Your goal -> Rename "chart" to "graph" throughout the rows below, keeping every other part of the lines unchanged. Omit the pictures from your answer.

(Items from a data source)
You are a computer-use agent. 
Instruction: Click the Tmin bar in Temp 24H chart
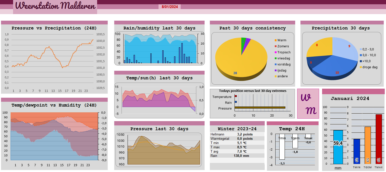(282, 149)
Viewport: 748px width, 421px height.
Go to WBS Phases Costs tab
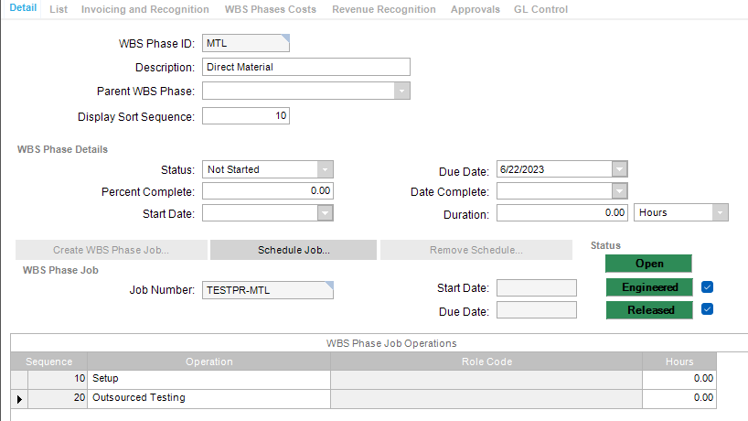click(x=271, y=9)
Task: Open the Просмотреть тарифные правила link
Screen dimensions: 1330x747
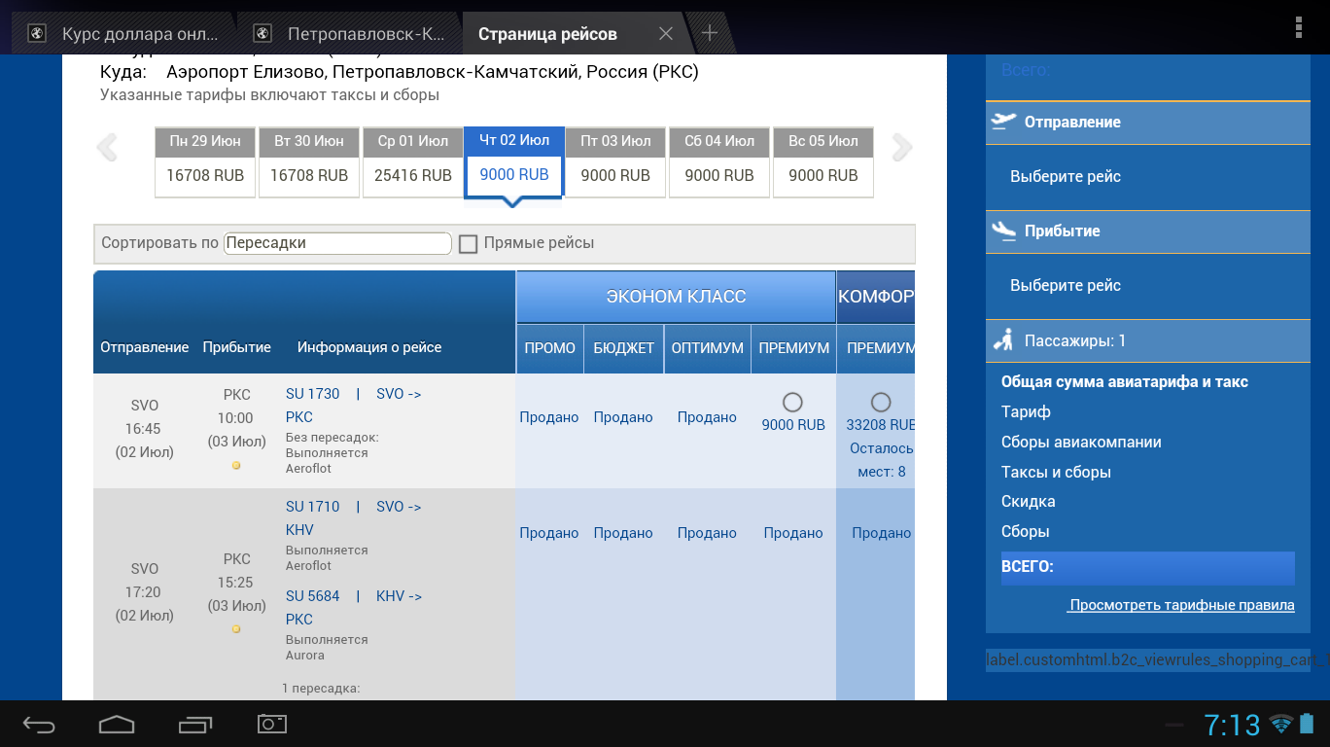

The response ->
You are a computer-use agent. 
Instruction: Click the Tmin bar in Temp 24H graph
(282, 149)
Viewport: 748px width, 421px height.
Go to WBS Phases Costs tab
click(x=271, y=9)
Task: Open the Просмотреть тарифные правила link
Screen dimensions: 1330x747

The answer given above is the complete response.